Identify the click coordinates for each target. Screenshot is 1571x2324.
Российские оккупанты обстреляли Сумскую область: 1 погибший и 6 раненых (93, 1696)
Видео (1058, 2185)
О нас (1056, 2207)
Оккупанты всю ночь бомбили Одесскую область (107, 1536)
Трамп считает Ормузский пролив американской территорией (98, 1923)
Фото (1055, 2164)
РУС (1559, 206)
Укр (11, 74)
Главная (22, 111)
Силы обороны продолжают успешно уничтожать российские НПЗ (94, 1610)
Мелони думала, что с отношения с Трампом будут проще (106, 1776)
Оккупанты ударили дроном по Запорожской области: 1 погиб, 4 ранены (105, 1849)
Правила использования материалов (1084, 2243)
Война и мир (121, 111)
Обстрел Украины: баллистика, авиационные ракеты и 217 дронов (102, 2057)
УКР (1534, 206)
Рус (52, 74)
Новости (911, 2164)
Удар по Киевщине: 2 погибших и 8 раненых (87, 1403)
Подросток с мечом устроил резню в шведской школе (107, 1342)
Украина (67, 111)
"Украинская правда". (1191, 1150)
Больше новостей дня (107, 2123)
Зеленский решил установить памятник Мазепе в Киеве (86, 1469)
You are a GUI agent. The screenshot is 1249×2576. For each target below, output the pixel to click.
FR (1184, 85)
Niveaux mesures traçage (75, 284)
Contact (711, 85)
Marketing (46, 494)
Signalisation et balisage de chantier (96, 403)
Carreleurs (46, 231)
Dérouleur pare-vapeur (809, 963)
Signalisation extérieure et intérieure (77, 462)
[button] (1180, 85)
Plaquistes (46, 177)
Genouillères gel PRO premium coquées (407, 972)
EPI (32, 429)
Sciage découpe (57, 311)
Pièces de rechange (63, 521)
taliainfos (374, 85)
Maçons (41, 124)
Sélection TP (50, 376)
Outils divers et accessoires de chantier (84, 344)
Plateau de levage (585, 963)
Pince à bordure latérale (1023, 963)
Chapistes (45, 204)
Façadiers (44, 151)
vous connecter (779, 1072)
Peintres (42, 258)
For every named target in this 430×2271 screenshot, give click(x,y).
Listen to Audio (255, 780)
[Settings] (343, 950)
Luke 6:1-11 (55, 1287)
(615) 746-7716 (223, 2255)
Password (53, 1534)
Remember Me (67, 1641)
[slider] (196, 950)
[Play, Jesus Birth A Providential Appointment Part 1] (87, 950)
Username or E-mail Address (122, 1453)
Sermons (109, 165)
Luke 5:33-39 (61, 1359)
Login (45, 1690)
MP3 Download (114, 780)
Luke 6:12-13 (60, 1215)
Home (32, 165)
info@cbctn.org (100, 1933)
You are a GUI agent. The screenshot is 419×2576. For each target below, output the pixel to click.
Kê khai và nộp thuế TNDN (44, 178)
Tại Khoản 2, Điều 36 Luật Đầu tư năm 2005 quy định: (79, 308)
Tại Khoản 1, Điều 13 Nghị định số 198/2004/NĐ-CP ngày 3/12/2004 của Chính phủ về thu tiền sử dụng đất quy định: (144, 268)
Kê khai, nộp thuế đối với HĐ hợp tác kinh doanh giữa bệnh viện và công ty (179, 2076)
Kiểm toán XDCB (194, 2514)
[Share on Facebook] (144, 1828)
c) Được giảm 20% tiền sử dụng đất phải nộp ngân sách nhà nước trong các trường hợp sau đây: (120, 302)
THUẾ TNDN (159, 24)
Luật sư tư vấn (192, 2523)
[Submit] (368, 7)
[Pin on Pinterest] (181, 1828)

━━━━━━━━━━━━━━━━

Show me every line of the entries above that holds "dụng".

Tại Khoản 1, Điều 13 Nghị định số 198/2004/NĐ-CP ngày 3/12/2004 của Chính phủ về thu tiền sử dụng đất quy định: (144, 268)
c) Được giảm 20% tiền sử dụng đất phải nộp ngân sách nhà nước trong các trường hợp sau đây: (120, 302)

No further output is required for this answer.